Getting out of our own way

Tim Barkow
when robot loved kitten
4 min readApr 20, 2017

I read. A lot. Probably too much. But user experience and building products is my jam. I wake up each day, thankful that this is how I get to spend my time.

Recently, I’ve been wondering why we’re not building better products. And maybe there’s an upward-trending curve on some design macro-plane. Yet every day, my feeds are full of articles full of hand-wringing, restatements of fundamental guidelines, and so many reinventions of time-worn processes wrapped in shiny new rubrics. How is it that we are still wandering? How is it we haven’t nailed this?

I wonder whether the problem isn’t us.

I like to illustrate the difference between UI and UX with a story: a pair of designers, one with only UI skills and one with only UX skills, are tasked with designing an app. After iterating for a year, the UI-designed app will look fantastic and garner praise on Dribbble, whereas the UX-designed app will probably look boring, but support a thriving community (and hopefully a business).

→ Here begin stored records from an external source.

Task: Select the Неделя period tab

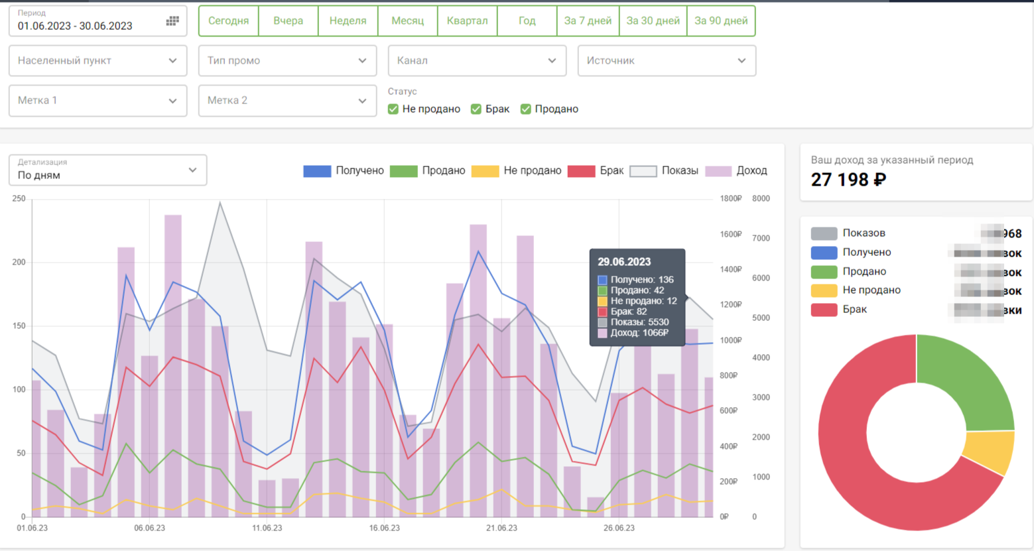Action: pyautogui.click(x=348, y=21)
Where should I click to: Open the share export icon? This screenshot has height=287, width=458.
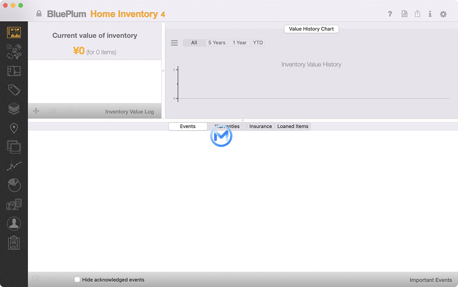coord(418,14)
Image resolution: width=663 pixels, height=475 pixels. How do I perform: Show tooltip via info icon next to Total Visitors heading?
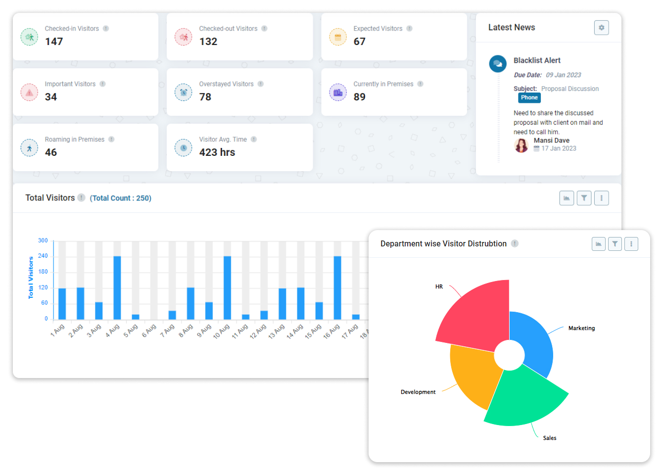tap(81, 197)
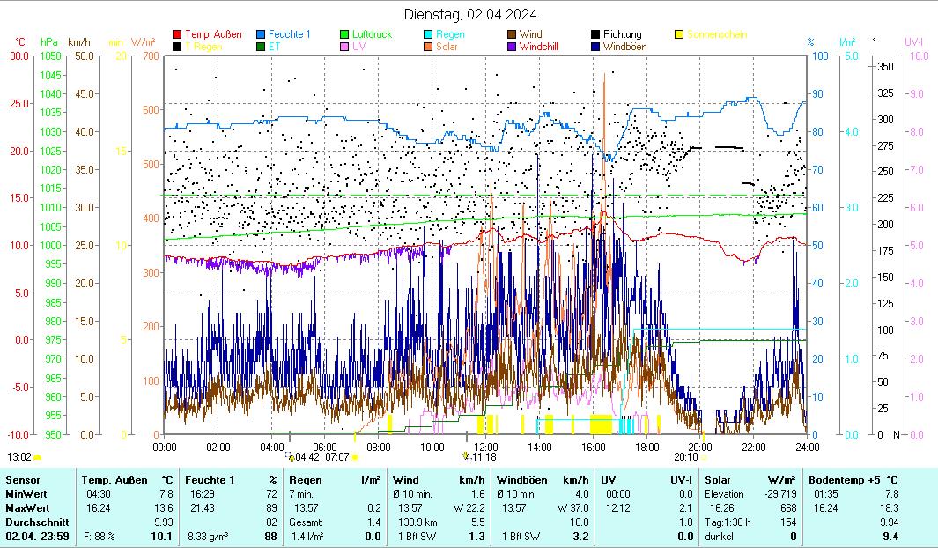Click the green Luftdruck legend square
Viewport: 938px width, 548px height.
[x=345, y=34]
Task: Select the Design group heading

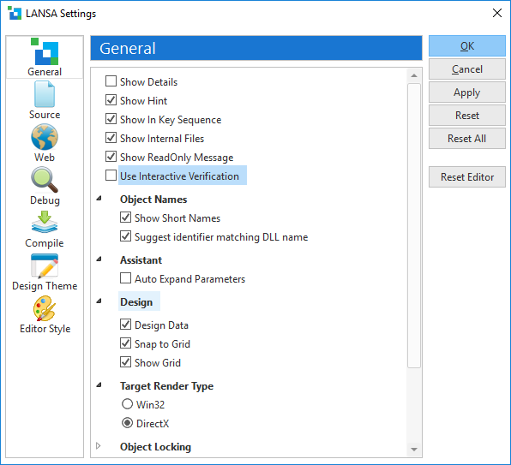Action: tap(136, 302)
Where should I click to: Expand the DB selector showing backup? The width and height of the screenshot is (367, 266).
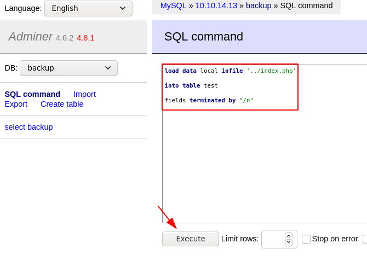coord(68,68)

The idea is that UX processes, on their own, provide the tools to help build a customer-focused business. The simple process of talking to customers and testing features with them gets you there, every time.

So why can’t we do it?

We don’t respect each other

This is hard and evidences itself subtly in practice, but often we push our opinions and perspectives onto others’ domains. This is insidious and incredibly damaging, since you’re undermining the responsibility that other person has has within your development process.

When a person feels their contribution doesn’t matter, or that they’re often casually overruled, they will not be fully committed to their work, and the entire process suffers on all projects going forward.

Roles need to be well-defined and well-understood by everyone through each stage of development, team communication needs to be fluid, and stakeholders need to be strictly managed since they wield such tremendous power.

We blindly follow process

Has the “Double Diamond” become a curse? There’s an implicit assumption, a velocity, if you will, that I think needs to be called out. You typically start with an “insight” and — boom !— off you go. Development is now fully engaged and rolling along. But what if that insight is wrong? Where in the DD do you test that assumption, and where do you evaluate the results of that test? Great practitioners know how to bake validation into the process, but I think it’s probably worth pulling out explicitly. This is exactly what Dual-Track Agile addresses.

We don’t follow the process

Most of the time, we fall into the trap of bad habits, or don’t see the harm in skipping steps, and this is where we get into trouble. Process is not “the thing”, but it helps support and guide us on our journey to find and build “the thing”. Too often, we get overconfident and this pushes us off course. The tiniest missteps early in the development process can cause you to end up in a very bad place.

We use the process for evil

I love opportunity canvases, but they’re also a gate and if the opportunity is not obviously incredible (which is 99.99% of the time), then the canvas can be gamed for political ends.

I’ve seen user research summaries twisted to deflect another executive’s opinion, instead of informing product decisions. Usability testing can be gamed in a similar way. Interpretation is critical with user research, so it’s prone to misuse and abuse.

We don’t shape the process to the project

Again, process is not “the thing”, so shouldn’t we dedicate some time to shaping our process to address the project at hand? We’re typically doing this anyway — we skip steps, for example. Better, I think, to acknowledge this with the team and discuss where and why we want to make streamline our process, so everyone understands the benefits and risks.

Software is hard

We are solving new problems all the time, it’s understandable that we don’t get it right the first time. It’s also understandable that by the time we get around to that second iteration, enough has changed to erode most of the existing progress. It’s a tough uphill battle, and it’s difficult to not overextend yourself so that meaningful progress can be made.

We work as geniuses

This is a tough one. We spend our days accumulating experience and improving our skills. It’s understandable that we rely on our domain expertise to make decisions. But we should wield that power wisely. We have a team and a process precisely because we are better when working in concert. A good team, collaborating together within a well-understood process, will create better solutions than an individual genius.

So, those are a few of the reasons that came to mind.

Please share your own reasons that we designers often come up short in delivering great products. I’d love to hear about your experiences.